A privately held large franchisee of a major brand was having consistently declining results in a majority of their locations. They held 270+ stores and approximately 200 were located in the same geographic region of the United States.
THE NOVO SOLUTION.
We first travelled the region as “secret shoppers” to visit approximately 40-50 locations to gain a customer experience of our client’s stores. After noting the differences in the few high performing versus the norm of declining revenue locations, we had all field management positions (manager, district manager, regional manager and vice president of operations) along with the executive team, complete objective assessments to identify the similarities and differences between their actions, competencies, previous work experience and education.
The next step of the process was to rank all operations managers into exceeds, meets or does not meet expectations categories.
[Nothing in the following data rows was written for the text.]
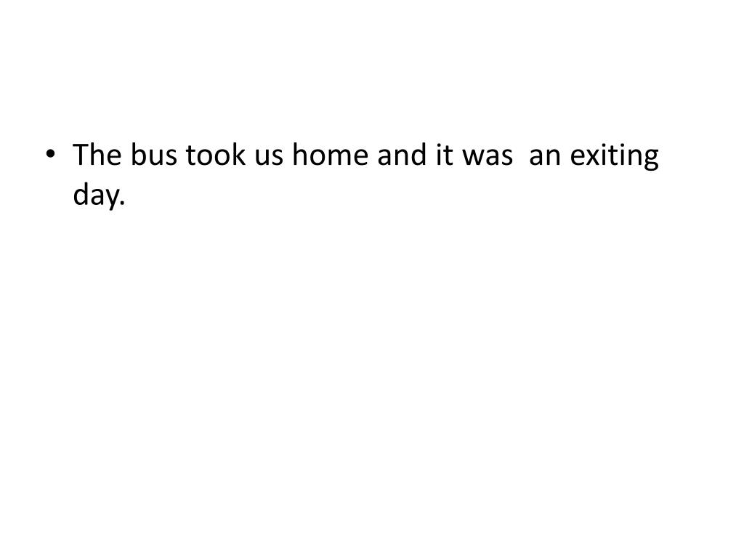The height and width of the screenshot is (558, 744).
Task: Click the wide gap between "was" and "an"
Action: pos(522,158)
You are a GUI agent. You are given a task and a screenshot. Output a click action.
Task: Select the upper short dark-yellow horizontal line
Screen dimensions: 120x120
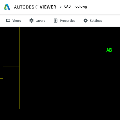(1, 71)
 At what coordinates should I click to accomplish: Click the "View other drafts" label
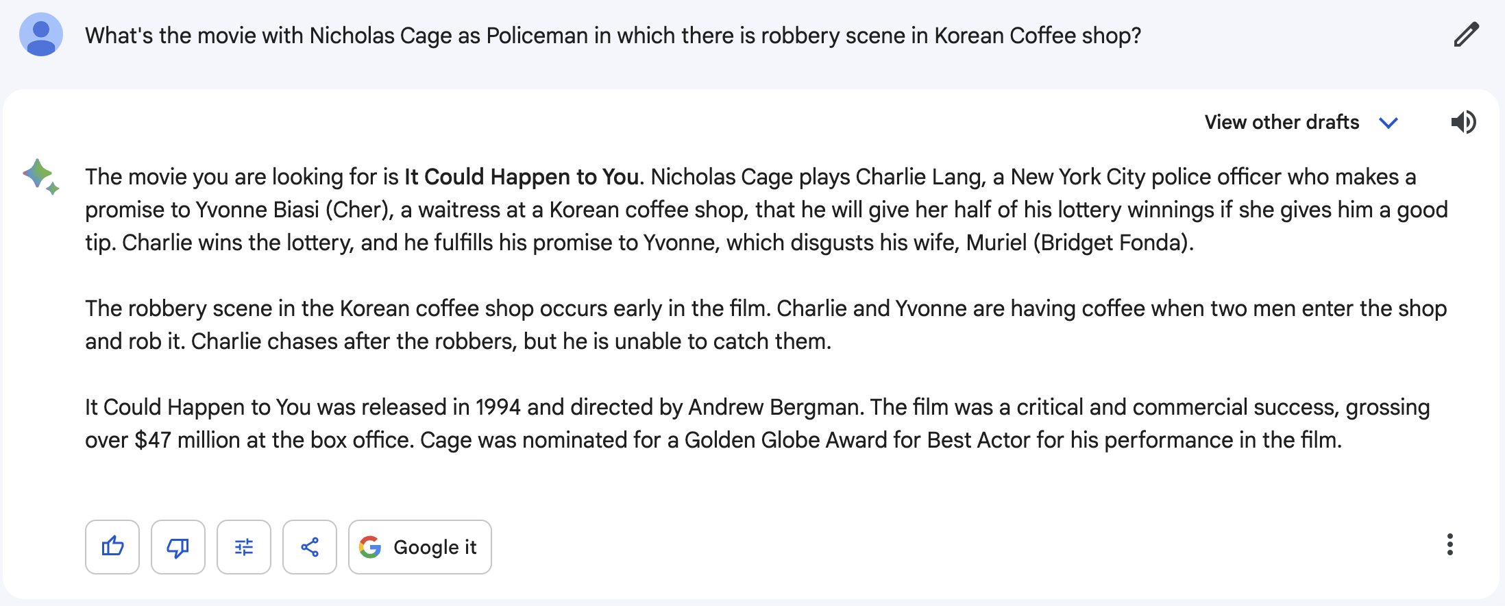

The assessment data was then analyzed to find the statistically significant differences of the higher performers.
This analysis was used to create a “success profile” range to be used for selection going forward. Additionally, 33% of the store managers and 25% of the district managers were interviewed to gain insights into the operations practices of the company. From this process, the field structure was significantly changed as District and Regional roles were replaced with the “consultant/advisor” positions for Financial, Operations and People support of the stores.
The store manager level requirements were increased to higher business acumen roles as identified by the success profile and many current store managers were recast to assistant store manager positions.
To ensure each market was launched for success with the new plan, there was a mandatory 13 weeks of training provided to all store managers. There were 7 weeks of operational/financial training conducted by the internal consultant roles and 5 weeks of managerial/leadership training conducted by our consultants.
Our client began seeing revenue increased within 45 days of each market being changed to the new model. The most dramatic change was in a market that had been in the bottom 10% of the franchisors performing markets in the U.S., who by 18 months in the new model was performing in the 50th percentile nationally.